Tanggal 31 Desember 2024, berbarengan dengan penanggal apisan sasih Kepitu, pasca raina Tilem Kenem, yang di Bali ditandai oleh upakara caru Kenem, dengan aneka sebutan: “bhakti mapahayu gumi”, “bhakti nangluk mrana”, “manut Desa mawa cara”, yang maknanya pencucian alam untuk memohonkan kesejahteraan lahir batin.

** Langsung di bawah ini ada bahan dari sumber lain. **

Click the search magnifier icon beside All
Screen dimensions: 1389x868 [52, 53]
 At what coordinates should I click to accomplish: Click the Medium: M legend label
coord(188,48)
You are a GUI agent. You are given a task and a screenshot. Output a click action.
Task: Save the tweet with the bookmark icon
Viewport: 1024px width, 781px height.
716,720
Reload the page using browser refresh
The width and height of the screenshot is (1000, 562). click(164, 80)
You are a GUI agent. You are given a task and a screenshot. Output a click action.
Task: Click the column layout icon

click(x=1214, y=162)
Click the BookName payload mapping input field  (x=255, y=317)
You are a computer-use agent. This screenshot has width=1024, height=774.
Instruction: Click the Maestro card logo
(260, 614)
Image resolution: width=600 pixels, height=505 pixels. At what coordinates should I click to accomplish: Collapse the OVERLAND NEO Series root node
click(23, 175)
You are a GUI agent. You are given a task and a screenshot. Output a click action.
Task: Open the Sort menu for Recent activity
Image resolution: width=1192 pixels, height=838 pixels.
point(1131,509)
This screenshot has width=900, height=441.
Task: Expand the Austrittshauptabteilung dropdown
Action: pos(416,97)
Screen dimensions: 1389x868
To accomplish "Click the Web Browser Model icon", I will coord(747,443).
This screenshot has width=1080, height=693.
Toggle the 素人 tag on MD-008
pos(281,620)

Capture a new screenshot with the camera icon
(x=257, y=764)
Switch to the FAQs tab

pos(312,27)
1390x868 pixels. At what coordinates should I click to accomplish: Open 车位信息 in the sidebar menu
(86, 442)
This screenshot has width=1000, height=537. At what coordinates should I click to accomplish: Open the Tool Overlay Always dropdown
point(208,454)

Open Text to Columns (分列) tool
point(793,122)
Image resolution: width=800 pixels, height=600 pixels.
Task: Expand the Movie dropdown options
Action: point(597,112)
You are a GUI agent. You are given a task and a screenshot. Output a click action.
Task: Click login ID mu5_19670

Menimbulkan tanda tanya, bhakti”nanggluk merana” bersamaan dengan banjir bandang menerjang Bali , konsistensi antara niat baik dalam penyelenggaraan upakara, dengan konsistensi kebijakan dalam pelestarian alam, hutan, danau, DAS, dari risiko kerusakan, pengrusakan dan alih fungsi lahan yang kebablasan dan tidak bertanggung-jawab.

Realitas ini, memberikan gambaran manusia Bali terutama para penguasa eksekutif dan legislatif, tidak berhasil dalam merespons perubahan yang berdampak terhadap kelestarian alam.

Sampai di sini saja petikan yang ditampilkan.